**What you should do:**
Rewrite these lines so that every occurrence of "GUI agent" becomes "GUI assistant", keeping everything else unchanged.

**Exercise input:**
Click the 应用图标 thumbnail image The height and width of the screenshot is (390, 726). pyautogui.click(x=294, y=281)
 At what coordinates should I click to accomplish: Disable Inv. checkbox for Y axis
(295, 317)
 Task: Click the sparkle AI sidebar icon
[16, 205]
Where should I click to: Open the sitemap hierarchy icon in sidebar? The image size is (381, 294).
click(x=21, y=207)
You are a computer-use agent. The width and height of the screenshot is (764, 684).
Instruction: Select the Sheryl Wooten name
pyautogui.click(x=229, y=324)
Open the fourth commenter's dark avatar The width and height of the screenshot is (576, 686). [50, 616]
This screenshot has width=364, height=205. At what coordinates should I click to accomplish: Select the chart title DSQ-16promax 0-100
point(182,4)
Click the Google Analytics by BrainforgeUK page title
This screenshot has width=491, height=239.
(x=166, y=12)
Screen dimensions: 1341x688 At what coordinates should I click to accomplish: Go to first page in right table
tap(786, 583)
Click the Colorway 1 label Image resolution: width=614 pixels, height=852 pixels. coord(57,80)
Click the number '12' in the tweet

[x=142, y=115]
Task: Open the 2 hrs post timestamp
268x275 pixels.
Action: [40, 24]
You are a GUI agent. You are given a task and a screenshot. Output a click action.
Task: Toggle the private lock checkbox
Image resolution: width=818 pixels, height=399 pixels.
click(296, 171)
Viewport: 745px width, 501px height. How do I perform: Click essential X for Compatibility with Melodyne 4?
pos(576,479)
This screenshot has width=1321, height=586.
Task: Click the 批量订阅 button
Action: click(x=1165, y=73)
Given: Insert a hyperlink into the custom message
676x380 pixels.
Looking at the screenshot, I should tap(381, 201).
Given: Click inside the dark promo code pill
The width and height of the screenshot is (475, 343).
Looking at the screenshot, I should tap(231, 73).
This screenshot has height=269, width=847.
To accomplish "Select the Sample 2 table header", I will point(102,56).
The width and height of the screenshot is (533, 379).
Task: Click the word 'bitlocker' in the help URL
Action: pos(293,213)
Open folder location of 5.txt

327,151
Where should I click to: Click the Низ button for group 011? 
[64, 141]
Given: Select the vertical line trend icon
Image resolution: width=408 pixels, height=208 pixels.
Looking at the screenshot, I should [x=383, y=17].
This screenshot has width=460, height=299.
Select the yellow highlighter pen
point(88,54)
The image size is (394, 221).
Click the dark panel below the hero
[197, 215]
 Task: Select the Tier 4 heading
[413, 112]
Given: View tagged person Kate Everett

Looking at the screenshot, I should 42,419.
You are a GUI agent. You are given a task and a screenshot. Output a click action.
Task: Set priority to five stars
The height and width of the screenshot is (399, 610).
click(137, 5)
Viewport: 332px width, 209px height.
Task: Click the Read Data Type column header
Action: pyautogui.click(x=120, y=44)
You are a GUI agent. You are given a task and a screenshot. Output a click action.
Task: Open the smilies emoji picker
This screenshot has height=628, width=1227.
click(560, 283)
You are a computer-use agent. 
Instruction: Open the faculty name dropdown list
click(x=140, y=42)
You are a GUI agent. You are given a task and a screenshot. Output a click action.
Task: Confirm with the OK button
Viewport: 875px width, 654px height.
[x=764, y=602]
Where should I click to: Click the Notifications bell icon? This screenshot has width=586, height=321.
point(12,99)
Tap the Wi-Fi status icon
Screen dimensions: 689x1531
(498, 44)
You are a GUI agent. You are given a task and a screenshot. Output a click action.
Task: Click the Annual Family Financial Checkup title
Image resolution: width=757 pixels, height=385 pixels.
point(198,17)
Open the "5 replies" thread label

**The completed task:**
Click the 应用图标 thumbnail image The height and width of the screenshot is (390, 726). pyautogui.click(x=294, y=281)
 At what coordinates should I click to accomplish: Disable Inv. checkbox for Y axis
(295, 317)
 Task: Click the sparkle AI sidebar icon
[16, 205]
Where should I click to: Open the sitemap hierarchy icon in sidebar? The image size is (381, 294).
click(x=21, y=207)
You are a computer-use agent. The width and height of the screenshot is (764, 684).
Instruction: Select the Sheryl Wooten name
pyautogui.click(x=229, y=324)
Open the fourth commenter's dark avatar The width and height of the screenshot is (576, 686). [50, 616]
This screenshot has width=364, height=205. At what coordinates should I click to accomplish: Select the chart title DSQ-16promax 0-100
point(182,4)
Click the Google Analytics by BrainforgeUK page title
This screenshot has width=491, height=239.
(x=166, y=12)
Screen dimensions: 1341x688 At what coordinates should I click to accomplish: Go to first page in right table
tap(786, 583)
Click the Colorway 1 label Image resolution: width=614 pixels, height=852 pixels. coord(57,80)
Click the number '12' in the tweet

[x=142, y=115]
Task: Open the 2 hrs post timestamp
268x275 pixels.
Action: [40, 24]
You are a GUI assistant. You are given a task and a screenshot. Output a click action.
Task: Toggle the private lock checkbox
Image resolution: width=818 pixels, height=399 pixels.
click(296, 171)
Viewport: 745px width, 501px height. How do I perform: Click essential X for Compatibility with Melodyne 4?
pos(576,479)
This screenshot has width=1321, height=586.
Task: Click the 批量订阅 button
Action: click(x=1165, y=73)
Given: Insert a hyperlink into the custom message
676x380 pixels.
Looking at the screenshot, I should tap(381, 201).
Given: Click inside the dark promo code pill
The width and height of the screenshot is (475, 343).
Looking at the screenshot, I should tap(231, 73).
This screenshot has height=269, width=847.
To accomplish "Select the Sample 2 table header", I will point(102,56).
The width and height of the screenshot is (533, 379).
Task: Click the word 'bitlocker' in the help URL
Action: pos(293,213)
Open folder location of 5.txt

327,151
Where should I click to: Click the Низ button for group 011? 
[64, 141]
Given: Select the vertical line trend icon
Image resolution: width=408 pixels, height=208 pixels.
Looking at the screenshot, I should [x=383, y=17].
This screenshot has width=460, height=299.
Select the yellow highlighter pen
point(88,54)
The image size is (394, 221).
Click the dark panel below the hero
[197, 215]
 Task: Select the Tier 4 heading
[413, 112]
Given: View tagged person Kate Everett

Looking at the screenshot, I should 42,419.
You are a GUI assistant. You are given a task and a screenshot. Output a click action.
Task: Set priority to five stars
The height and width of the screenshot is (399, 610).
click(137, 5)
Viewport: 332px width, 209px height.
Task: Click the Read Data Type column header
Action: pyautogui.click(x=120, y=44)
You are a GUI assistant. You are given a task and a screenshot. Output a click action.
Task: Open the smilies emoji picker
This screenshot has height=628, width=1227.
click(560, 283)
You are a computer-use agent. 
Instruction: Open the faculty name dropdown list
click(x=140, y=42)
You are a GUI assistant. You are given a task and a screenshot. Output a click action.
Task: Confirm with the OK button
Viewport: 875px width, 654px height.
[x=764, y=602]
Where should I click to: Click the Notifications bell icon? This screenshot has width=586, height=321.
point(12,99)
Tap the Wi-Fi status icon
Screen dimensions: 689x1531
(498, 44)
You are a GUI assistant. You are given a task and a screenshot. Output a click action.
Task: Click the Annual Family Financial Checkup title
Image resolution: width=757 pixels, height=385 pixels.
point(198,17)
Open the "5 replies" thread label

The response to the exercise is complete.